*Excerpted data*.
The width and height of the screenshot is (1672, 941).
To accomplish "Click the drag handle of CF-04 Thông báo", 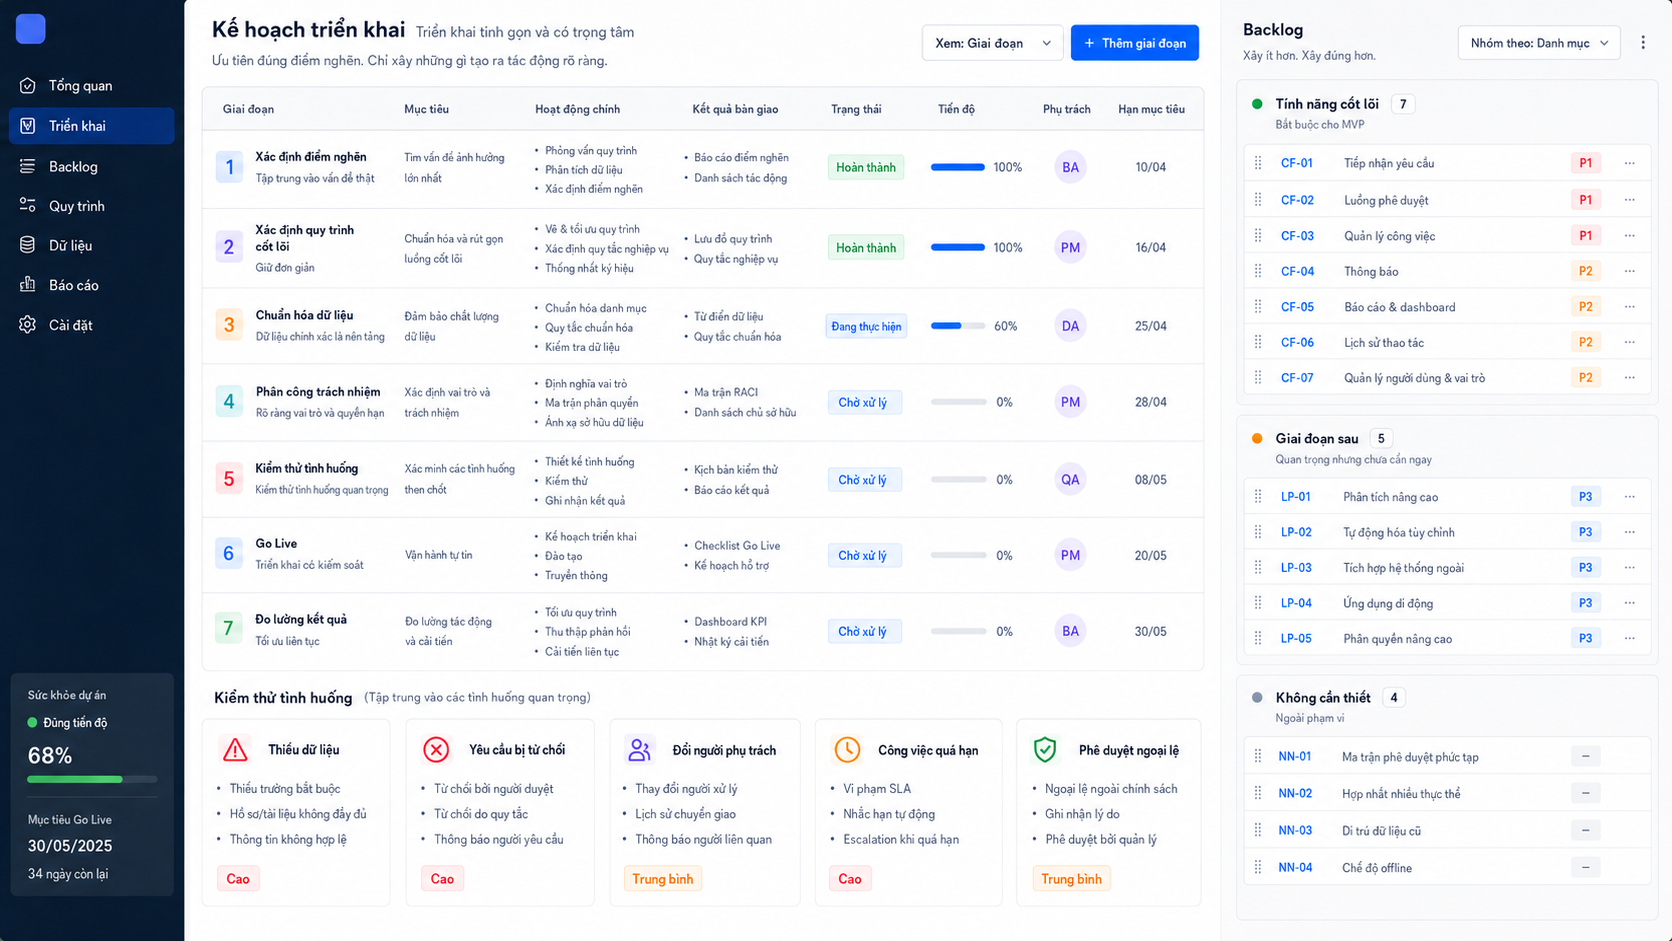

==

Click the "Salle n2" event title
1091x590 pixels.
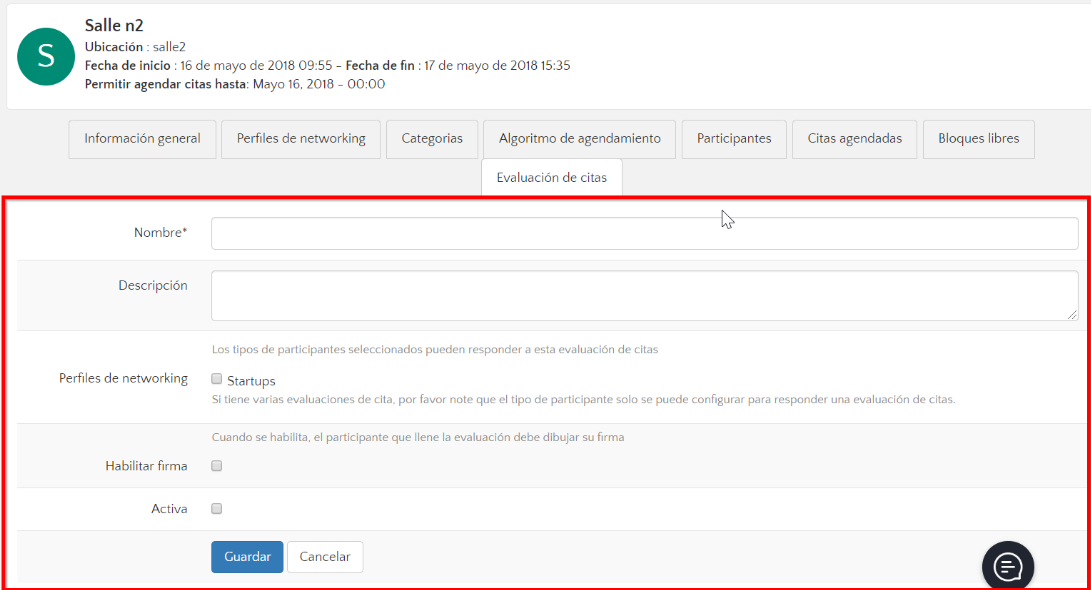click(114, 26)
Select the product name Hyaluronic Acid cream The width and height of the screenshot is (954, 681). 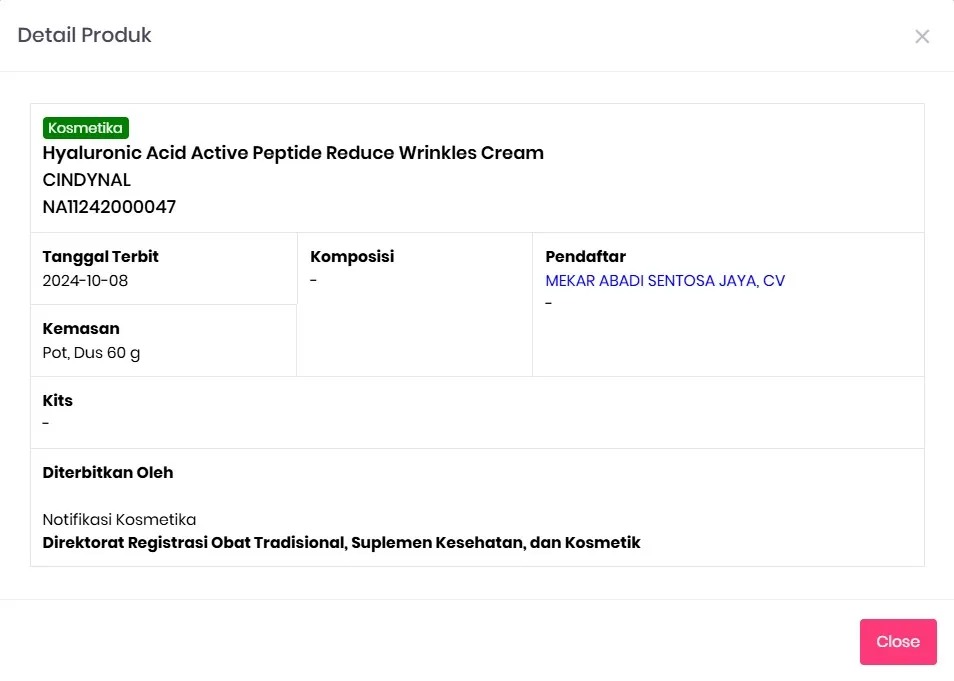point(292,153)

*Task brief*.
In the data above, retype only the stretch from the line with "The width and height of the screenshot is (1672, 941)." through the line with "the drag handle", word for word, and skip any pictures.

*Answer below*.
The width and height of the screenshot is (1672, 941).
To accomplish "Click the drag handle of CF-04 Thông báo", 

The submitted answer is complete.